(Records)
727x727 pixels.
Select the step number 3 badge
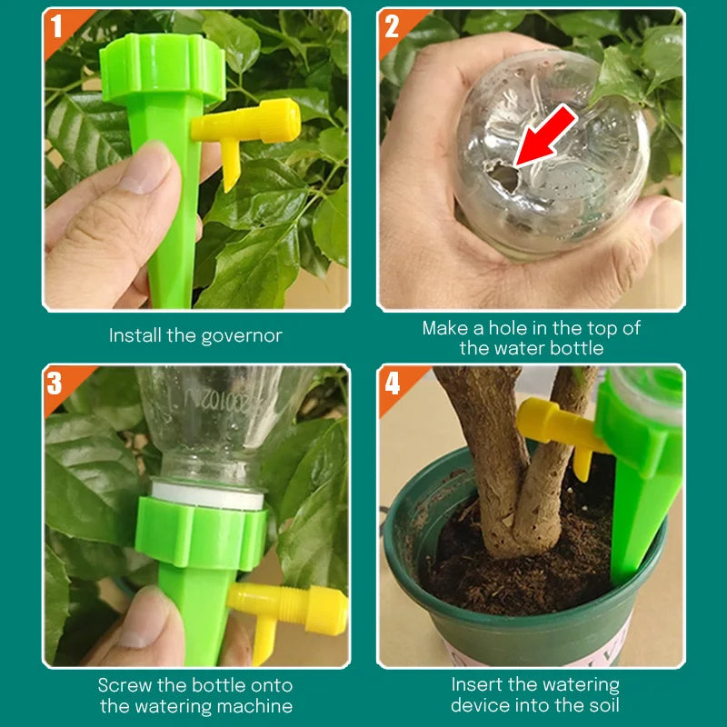56,383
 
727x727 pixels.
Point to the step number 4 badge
392,383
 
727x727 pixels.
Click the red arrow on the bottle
546,135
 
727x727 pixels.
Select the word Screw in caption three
125,685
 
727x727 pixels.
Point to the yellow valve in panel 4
555,427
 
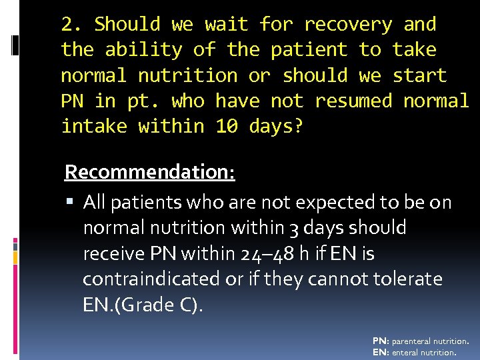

## What you will do:
Repeat every line of the records above word for word, leaving out the pictures.

## Problem solution:
727x727 pixels.
Select the step number 3 badge
56,383
 
727x727 pixels.
Point to the step number 4 badge
392,383
 
727x727 pixels.
Click the red arrow on the bottle
546,135
 
727x727 pixels.
Select the word Screw in caption three
125,685
 
727x727 pixels.
Point to the yellow valve in panel 4
555,427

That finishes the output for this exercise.